Like the typical payday lender, AMG has asked borrowers to sign contracts that allow the company to automatically withdraw money from their bank accounts when the loans mature in a few weeks. But according to the ruling, those contracts had harmful fine print: Unless the borrower crossed a series of hurdles to order AMG not to renew a loan, it wouldn’t be paid back in full when due – even if that was the borrower’s intention – but instead, would continue to rack up finance charges for months on end, ultimately tripling the borrower’s debt.
Keep in mind that these borrowers tended to be people with low income or bad credit, so they couldn’t get credit cards, bank loans, or other low interest solutions. . From 2008 to 2012, as the US economy bottomed out and then slowly recovered, AMG issued more than $ 5 million of these loans. The payday loan can be a debt trap, even if done honestly; AMG’s behavior was even more predatory.
All this to say that the appellant in this case is not at all sympathetic. So it is perhaps understandable why the commission took legal action not only to terminate the loans, but also to try to get some of the borrowers’ money back. A Nevada Federal District Court sided with the FTC, ordering the company to pay $ 1.27 billion in commission to repay AMG borrowers. The 9th Circuit Court of Appeal upheld the decision, placing the case before the Supreme Court.
The problem, the judges noted, is that the law does not give the commission the power to do what it has done. Specifically, the court ruled that if the FTC wants to seek monetary penalties, it cannot go directly to court for them. Instead, he must seek a cease and desist order from an administrative law judge, then go to court and prove that “‘a reasonable man would have known in the circumstances’ that the conduct in question was ‘dishonest or fraudulent’ ”- for example, by showing that the loans were issued after a cease and desist order. The statute also allows the commission to go back only three years to remedy violations.
Prior to Thursday’s ruling, a number of lower courts had upheld the FTC’s practice of going directly to court for monetary penalties alongside injunctions, resulting in billions of dollars in refunds for defrauded Americans.

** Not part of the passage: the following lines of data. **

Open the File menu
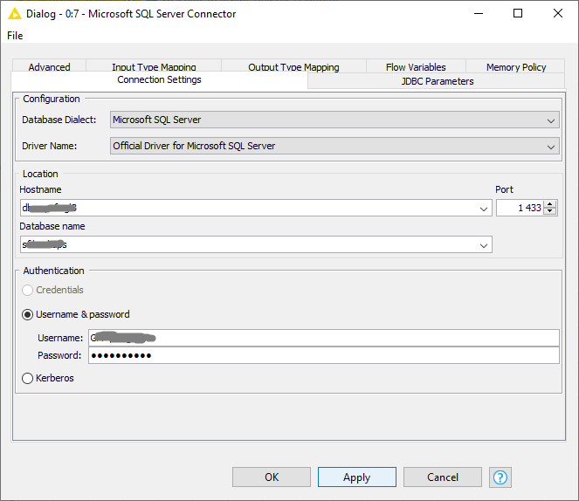This screenshot has height=501, width=579. (15, 36)
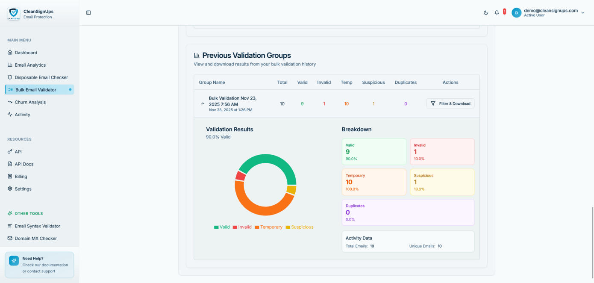Open Dashboard from the sidebar
This screenshot has height=283, width=594.
click(26, 53)

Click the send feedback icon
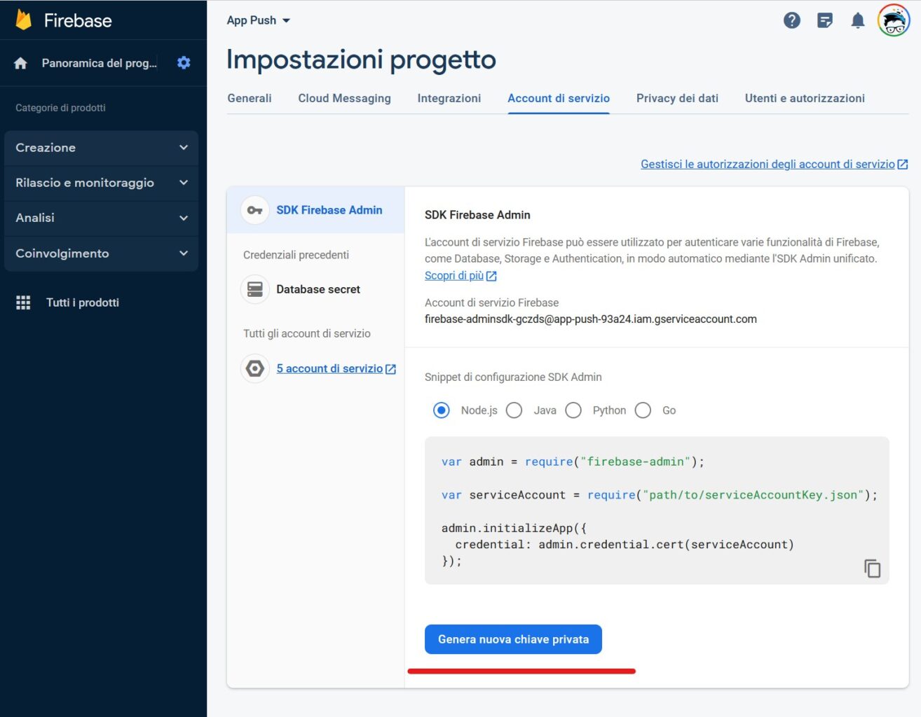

The commission, consumer advocates and state attorneys general had all urged the court to allow the practice to continue, arguing that it is difficult to deter companies from scamming consumers if the sanction is an injunction that allows l deceitful operator to keep the money.
It’s not the judges’ call, however. Lawmakers gave the FTC broad jurisdiction over U.S. business practices, but were more reluctant to the FTC’s power to do anything to solve problems it discovered. Not only is the process of recovering the proceeds from deceptive practices cumbersome and hampered, the commission also lacks the power to make rules, nor can it impose real financial penalties on violators until on their second offense – that is, until they violate an issued order. in response to the first time they broke the law.
As with the automated appeal decision (which limited the reach of the Federal Communications Commission), the tribunal in the AMG case tells an independent agency that it cannot close the policy loopholes left by Congress. It’s high time Congress gave the FTC real power to deter unfair and deceptive business practices, and Thursday’s ruling proved it.
Jon Healey is the associate editor of the Los Angeles Times editorial page.